Sunday, March 30, 2008

03 Hyundai Elantra Programming

on the Moon, sorry! enlunar! China and bridges


What was lacking, to bury people on the moon. Or that enlunen as I mark out for here. If you like what you read, is the brainchild of a U.S. company must have some connection with the war as Irack and have nowhere to store the dead that this war generates .... what better place than space. No seriously the matter is, a company called Celestis Inc, collected 10 thousand dollars from next year to bring some of your ashes by a robot. We're all crazy!
Celestis president Charles Chafer said his company reached an agreement with Odyssey Moon Ltd. and Astrobotic Technology Inc., to attach capsules contain the cremated remains in robots to land on the moon.
Odyssey Moon and Astrobotic are among private enterprises seeking to send a robotic spacecraft to the moon and conduct scientific experiments.
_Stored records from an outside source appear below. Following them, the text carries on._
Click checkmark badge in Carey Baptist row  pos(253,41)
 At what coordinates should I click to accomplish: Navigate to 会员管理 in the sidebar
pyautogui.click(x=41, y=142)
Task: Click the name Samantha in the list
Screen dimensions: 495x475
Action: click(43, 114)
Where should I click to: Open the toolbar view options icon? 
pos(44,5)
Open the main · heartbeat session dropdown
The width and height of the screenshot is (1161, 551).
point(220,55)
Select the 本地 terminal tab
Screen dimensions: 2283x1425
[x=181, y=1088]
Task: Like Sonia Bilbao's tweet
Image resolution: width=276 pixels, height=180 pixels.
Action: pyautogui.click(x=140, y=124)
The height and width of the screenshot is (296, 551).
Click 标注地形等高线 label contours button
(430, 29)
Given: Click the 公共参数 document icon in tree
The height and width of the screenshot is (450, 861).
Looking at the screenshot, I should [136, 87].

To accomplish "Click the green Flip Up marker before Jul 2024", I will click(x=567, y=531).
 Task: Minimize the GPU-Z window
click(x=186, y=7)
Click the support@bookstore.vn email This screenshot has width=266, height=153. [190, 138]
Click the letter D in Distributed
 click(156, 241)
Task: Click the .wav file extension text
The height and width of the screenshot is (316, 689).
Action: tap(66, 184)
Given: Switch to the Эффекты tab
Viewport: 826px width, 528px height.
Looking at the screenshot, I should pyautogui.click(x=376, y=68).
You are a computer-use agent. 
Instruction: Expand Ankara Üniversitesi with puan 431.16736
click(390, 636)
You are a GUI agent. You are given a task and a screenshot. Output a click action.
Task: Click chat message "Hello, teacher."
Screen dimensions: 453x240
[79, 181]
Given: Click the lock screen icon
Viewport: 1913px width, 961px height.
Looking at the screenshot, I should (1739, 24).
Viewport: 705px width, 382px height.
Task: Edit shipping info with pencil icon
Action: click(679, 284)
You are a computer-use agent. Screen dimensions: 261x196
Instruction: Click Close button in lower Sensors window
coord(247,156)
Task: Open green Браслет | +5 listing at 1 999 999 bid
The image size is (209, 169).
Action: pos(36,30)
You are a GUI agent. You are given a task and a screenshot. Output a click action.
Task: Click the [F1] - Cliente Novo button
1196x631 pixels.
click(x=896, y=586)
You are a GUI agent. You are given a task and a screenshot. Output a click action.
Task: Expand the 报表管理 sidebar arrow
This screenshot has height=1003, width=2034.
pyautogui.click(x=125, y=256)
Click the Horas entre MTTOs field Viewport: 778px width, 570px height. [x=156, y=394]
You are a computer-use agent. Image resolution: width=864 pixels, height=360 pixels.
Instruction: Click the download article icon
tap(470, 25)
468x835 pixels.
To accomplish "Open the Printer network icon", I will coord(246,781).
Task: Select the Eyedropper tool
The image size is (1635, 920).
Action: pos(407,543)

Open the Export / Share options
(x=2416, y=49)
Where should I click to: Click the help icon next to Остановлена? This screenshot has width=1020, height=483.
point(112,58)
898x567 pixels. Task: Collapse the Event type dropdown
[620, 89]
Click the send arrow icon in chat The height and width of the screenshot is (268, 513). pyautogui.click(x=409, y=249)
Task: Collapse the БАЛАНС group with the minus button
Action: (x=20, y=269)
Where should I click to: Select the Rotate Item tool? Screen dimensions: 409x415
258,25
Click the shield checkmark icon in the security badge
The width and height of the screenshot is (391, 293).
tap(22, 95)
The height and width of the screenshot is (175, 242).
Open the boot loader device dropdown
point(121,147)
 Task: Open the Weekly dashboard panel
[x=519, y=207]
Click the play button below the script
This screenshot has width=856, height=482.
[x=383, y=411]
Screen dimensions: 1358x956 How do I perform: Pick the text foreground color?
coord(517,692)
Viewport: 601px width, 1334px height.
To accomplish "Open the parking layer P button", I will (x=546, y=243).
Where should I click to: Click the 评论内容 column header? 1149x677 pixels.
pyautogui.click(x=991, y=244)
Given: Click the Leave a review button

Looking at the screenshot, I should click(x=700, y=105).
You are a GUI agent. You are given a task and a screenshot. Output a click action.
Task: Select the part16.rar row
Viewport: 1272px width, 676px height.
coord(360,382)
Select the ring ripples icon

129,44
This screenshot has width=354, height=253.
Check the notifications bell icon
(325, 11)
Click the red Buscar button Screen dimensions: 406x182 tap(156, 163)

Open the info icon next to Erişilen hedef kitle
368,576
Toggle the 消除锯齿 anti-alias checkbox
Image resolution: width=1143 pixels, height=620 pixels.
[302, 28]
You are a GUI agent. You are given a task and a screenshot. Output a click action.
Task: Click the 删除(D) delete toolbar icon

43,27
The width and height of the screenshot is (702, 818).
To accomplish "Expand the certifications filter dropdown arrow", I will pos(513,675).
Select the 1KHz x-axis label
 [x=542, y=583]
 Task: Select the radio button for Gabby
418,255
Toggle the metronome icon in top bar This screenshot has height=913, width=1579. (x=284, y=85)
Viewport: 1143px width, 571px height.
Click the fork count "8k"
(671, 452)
The capsules containing the cremated remains would stay on the moon with the ship when the mission ends.
Chafer said he expected to be launched about 1,000 capsules containing ashes in the first mission Moon, scheduled for late 2009 or early 2010, and about 5,000 on later flights.
"The moon is a special place," Chafer said, adding that half a dozen people have already registered for the service.
"For many people, it would be a romantic look to the sky, see the moon and know that their father or mother or a loved one is there," he said.
In the past 11 years, Celestis Inc., a subsidiary of Space Services Incorporated, based in Houston, has sent the ashes of hundreds of people from 14 countries into space, including U.S. astronaut Gordon Cooper and actor from "Star Trek "James Doohan, who played the chief engineer Scotty in the popular series television.